Cabrits National Park, Dominica

Photo: Cabrits Resort & Spa Kempinski Dominica

Two volcanoes. An 18th-century fort. Hiking trails that wind around old soldiers’ barracks and rusting cannons. Rare birds and plants. Views of Douglas Bay, Prince Rupert Bay, and the Caribbean Sea. There’s something for everyone in this small national park.

Cabrits National Park is only 1,300 acres. It sits on a peninsula on the northwest coast of Dominica. The small island—it isn’t even as big as Manhattan—lies between Guadeloupe and Martinique. The peninsula used to be a separate island. Dormant volcanoes, East and West Cabrits, filled in the strait a long time ago. The national park, created in 1986, protects its coral reefs, tropical forests, and wetlands. While Fort Shirley, built by the British and expanded by the French, has been completely restored.

Given its location, on Dominica’s northwest coast, Cabrits National Park used to be a day trip. You’d get up early, spend a few hours in the park, and return to your hotel in time for sunset drinks. Not anymore. A new resort, situated right on Douglas Bay, just opened last month.

Photo: Cabrits Resort & Spa Kempinski Dominica

Cabrits Resort & Spa was one of the Caribbean’s most anticipated hotel openings this year. It doesn’t disappoint. You’re impressed as soon as you enter the lobby. The spacious lounge has a wood-beamed ceiling, a long terrace, and an uninterrupted view of the turquoise water. This is where tea is served in the afternoon and cocktails are made with Calibishie cocoa. You can see three-story buildings that house the rooms, some of the pools (there are four), and the long dock from the lobby. The volcanic beach is beckoning you.

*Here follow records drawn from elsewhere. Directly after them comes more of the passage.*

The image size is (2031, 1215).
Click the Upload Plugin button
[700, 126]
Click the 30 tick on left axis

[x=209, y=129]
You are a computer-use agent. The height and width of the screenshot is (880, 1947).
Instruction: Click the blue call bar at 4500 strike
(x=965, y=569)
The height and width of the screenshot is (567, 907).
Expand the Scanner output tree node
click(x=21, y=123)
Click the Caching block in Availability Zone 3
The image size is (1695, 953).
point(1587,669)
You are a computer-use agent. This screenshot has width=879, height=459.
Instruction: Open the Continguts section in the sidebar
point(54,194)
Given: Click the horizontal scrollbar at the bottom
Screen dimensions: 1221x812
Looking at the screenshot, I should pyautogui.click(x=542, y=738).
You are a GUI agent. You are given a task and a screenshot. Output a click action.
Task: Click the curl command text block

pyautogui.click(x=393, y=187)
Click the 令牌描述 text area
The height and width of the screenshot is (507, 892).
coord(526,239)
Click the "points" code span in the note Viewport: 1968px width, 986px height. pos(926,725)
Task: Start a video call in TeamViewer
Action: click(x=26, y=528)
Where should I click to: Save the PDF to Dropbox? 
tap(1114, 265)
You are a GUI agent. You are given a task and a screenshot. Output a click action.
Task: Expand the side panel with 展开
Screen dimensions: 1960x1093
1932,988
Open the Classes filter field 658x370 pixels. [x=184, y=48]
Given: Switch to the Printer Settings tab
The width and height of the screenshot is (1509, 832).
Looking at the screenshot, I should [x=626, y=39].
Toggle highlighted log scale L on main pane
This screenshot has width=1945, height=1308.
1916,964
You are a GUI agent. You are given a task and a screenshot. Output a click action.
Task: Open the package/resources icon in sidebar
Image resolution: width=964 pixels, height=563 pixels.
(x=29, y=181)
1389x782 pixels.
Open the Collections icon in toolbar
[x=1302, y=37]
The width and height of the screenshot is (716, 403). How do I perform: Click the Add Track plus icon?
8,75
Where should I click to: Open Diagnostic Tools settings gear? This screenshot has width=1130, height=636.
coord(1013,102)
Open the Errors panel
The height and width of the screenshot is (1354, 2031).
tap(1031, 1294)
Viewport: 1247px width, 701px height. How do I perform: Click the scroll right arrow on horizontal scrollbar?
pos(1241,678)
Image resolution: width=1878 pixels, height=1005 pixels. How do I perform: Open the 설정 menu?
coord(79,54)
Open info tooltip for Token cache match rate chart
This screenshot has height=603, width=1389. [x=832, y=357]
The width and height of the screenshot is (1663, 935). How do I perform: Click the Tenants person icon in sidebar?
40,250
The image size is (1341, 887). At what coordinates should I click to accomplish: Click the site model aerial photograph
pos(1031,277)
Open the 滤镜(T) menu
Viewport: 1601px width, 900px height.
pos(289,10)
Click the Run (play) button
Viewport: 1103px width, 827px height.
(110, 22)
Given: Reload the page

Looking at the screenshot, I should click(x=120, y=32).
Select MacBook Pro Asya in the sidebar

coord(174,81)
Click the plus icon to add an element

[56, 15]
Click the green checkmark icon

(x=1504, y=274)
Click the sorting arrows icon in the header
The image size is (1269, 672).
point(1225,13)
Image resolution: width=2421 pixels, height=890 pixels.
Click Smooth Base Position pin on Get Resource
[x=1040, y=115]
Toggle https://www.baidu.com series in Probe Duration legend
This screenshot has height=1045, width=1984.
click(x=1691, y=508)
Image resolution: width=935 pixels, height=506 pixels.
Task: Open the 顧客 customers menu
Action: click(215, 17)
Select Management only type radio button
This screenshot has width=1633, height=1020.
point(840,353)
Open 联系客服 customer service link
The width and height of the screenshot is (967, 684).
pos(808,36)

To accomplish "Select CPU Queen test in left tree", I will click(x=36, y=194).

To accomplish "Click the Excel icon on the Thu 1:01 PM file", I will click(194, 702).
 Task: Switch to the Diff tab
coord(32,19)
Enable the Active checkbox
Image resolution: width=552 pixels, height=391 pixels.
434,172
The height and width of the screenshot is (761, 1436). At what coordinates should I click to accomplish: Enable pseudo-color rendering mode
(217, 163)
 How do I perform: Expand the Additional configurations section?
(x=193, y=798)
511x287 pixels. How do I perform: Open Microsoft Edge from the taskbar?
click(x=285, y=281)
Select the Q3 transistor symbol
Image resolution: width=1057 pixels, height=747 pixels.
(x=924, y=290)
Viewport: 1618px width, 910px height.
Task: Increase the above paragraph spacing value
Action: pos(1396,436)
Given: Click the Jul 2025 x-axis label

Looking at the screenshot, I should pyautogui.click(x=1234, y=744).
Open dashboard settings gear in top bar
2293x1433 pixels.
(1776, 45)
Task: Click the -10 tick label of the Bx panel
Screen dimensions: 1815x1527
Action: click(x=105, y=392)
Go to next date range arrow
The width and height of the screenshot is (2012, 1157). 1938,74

Hold on. You’ll have plenty of beach time. Let the excited staff show off their new resort. In addition to the Lobby Lounge, RumFire creates “Barmacy” drinks (medicinal mixtures of Dominica rum, fruit, herbs, and spices) and a swim-up pool bar serves frozen drinks. The restaurants are more sea-to-table than farm-to-table. Cabrits Market feels like a traditional Creole market. Kwéyòl Beach Café goes more casual by the pool. While Kempinski the Spa adds a Dominican mud-treatment experience to the standard spa menu.

You have one more stop before you claim a cabana on the beach. You need to see your room, of course. This isn’t your typical Caribbean suite. Did you really expect bright, loud colors on this island? Nope. Your junior suite is tranquil and understated. Natural colors. Wooden furniture. It’s sleek and luxurious. A glass-walled bathroom. A freestanding bathtub. It’s full of thoughtful amenities. A Nespresso machine. Dominica alkaline water. It’ll feel like home when you return from the beach and the national park. Now your Dominican adventure can begin.